▸ **What is required**
Every line with the string "will" in it belongs in your answer, so copy them all from the data.

▸ **Available data**
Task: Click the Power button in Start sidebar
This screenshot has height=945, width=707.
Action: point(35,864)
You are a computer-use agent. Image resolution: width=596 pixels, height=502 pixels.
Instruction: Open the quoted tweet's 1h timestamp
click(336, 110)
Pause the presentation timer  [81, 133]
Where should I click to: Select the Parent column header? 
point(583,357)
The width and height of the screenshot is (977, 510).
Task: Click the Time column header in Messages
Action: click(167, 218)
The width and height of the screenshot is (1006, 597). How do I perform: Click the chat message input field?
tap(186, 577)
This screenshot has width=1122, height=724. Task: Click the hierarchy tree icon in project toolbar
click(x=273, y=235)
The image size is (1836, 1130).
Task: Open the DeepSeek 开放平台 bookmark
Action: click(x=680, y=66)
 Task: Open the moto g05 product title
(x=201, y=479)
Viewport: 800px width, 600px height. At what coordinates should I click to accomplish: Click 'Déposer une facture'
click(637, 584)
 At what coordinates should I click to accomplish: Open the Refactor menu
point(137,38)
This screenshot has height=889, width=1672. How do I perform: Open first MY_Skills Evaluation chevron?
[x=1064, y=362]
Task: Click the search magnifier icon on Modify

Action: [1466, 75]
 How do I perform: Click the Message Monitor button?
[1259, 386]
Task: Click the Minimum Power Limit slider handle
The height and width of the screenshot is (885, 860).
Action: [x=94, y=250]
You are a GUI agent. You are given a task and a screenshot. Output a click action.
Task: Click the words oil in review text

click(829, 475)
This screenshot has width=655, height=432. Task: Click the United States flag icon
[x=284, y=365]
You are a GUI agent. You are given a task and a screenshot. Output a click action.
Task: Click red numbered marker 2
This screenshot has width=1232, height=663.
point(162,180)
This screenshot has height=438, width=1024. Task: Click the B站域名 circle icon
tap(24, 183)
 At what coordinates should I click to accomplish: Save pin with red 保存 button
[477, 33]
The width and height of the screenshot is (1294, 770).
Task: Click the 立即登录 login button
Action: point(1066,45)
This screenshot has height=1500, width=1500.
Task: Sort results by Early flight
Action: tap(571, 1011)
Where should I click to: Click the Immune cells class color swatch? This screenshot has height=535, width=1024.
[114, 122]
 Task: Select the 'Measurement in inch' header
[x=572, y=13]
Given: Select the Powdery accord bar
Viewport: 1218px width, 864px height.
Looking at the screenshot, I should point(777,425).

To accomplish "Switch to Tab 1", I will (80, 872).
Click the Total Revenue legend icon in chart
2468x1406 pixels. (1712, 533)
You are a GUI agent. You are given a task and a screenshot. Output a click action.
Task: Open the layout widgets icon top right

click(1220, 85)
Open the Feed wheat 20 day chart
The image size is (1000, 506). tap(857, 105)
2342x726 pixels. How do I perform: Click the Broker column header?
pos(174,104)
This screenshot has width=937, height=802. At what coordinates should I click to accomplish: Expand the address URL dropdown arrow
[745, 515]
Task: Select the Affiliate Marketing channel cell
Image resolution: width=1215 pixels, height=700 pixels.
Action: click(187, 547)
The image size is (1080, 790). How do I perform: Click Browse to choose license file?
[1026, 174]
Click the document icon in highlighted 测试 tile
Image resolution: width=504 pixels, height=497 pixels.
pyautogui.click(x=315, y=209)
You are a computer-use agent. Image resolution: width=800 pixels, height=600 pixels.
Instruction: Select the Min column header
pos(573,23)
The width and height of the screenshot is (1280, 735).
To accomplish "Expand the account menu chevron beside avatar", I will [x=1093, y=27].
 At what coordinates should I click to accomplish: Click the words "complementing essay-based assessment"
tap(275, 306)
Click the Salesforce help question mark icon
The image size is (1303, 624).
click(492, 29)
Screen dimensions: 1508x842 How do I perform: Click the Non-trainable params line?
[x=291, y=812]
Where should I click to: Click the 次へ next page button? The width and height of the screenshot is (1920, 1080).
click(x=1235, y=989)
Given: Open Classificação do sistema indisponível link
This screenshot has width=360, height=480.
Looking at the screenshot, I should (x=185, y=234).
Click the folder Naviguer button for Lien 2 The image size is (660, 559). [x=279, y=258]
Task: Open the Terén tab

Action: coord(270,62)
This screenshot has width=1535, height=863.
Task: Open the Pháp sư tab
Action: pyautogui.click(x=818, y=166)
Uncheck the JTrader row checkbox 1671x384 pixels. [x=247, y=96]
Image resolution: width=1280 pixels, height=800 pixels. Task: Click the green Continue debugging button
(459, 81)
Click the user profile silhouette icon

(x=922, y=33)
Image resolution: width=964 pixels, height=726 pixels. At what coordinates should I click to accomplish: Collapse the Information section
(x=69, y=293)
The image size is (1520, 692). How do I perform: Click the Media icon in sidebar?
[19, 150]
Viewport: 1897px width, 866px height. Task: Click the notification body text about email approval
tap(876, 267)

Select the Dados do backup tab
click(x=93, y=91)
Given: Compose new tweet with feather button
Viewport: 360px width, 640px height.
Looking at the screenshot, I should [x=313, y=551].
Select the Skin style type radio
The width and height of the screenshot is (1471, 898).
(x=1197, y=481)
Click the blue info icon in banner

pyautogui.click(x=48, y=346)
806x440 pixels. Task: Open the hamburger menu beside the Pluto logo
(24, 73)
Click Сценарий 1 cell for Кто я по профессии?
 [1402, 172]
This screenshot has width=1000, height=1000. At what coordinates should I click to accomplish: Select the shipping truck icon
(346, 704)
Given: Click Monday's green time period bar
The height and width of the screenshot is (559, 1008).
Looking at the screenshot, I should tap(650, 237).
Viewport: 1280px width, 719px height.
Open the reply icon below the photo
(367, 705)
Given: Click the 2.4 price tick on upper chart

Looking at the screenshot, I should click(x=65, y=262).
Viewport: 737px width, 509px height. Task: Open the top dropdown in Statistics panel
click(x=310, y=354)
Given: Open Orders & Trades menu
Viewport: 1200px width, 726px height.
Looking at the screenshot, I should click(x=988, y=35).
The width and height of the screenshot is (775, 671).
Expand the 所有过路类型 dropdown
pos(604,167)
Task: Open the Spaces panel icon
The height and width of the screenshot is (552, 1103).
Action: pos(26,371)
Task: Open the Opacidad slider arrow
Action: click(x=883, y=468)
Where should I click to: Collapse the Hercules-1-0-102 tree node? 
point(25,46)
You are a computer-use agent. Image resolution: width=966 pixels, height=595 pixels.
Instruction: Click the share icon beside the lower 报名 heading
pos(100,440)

▸ **Solution for this task**
To accomplish "Switch to Tab 1", I will (80, 872).
To accomplish "Expand the account menu chevron beside avatar", I will [x=1093, y=27].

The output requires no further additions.